Extracted material
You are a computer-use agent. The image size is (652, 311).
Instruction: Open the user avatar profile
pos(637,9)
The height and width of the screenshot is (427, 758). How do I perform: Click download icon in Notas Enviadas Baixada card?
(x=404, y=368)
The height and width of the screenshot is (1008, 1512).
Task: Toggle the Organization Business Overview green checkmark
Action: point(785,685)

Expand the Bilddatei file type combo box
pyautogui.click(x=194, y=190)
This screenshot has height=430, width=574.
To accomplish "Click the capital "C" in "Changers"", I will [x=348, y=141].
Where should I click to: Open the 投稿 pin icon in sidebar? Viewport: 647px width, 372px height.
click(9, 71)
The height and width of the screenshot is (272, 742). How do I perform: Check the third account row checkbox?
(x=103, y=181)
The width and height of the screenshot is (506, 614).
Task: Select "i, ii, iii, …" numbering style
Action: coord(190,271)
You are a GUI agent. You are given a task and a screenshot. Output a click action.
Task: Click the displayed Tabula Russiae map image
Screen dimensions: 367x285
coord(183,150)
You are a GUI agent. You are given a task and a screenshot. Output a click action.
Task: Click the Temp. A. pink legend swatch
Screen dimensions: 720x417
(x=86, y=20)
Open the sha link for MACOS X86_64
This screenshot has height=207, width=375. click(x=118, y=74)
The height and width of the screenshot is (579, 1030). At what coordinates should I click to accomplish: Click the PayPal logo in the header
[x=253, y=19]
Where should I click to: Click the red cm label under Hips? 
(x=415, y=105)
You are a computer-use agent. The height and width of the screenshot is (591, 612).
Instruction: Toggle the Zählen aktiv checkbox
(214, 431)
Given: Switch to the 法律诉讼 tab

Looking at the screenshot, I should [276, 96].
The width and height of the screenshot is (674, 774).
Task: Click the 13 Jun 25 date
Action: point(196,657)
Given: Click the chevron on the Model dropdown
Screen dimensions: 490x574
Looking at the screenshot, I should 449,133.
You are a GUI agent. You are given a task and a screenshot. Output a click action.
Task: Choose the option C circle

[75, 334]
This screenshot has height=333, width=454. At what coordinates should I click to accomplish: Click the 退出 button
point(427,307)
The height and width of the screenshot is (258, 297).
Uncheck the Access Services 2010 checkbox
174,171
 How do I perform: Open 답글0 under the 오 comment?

What you are asked to do
Find and copy each line in the material above where the string "image" occurs.

Solved exercise
You are a computer-use agent. The image size is (652, 311).
Task: Click the displayed Tabula Russiae map image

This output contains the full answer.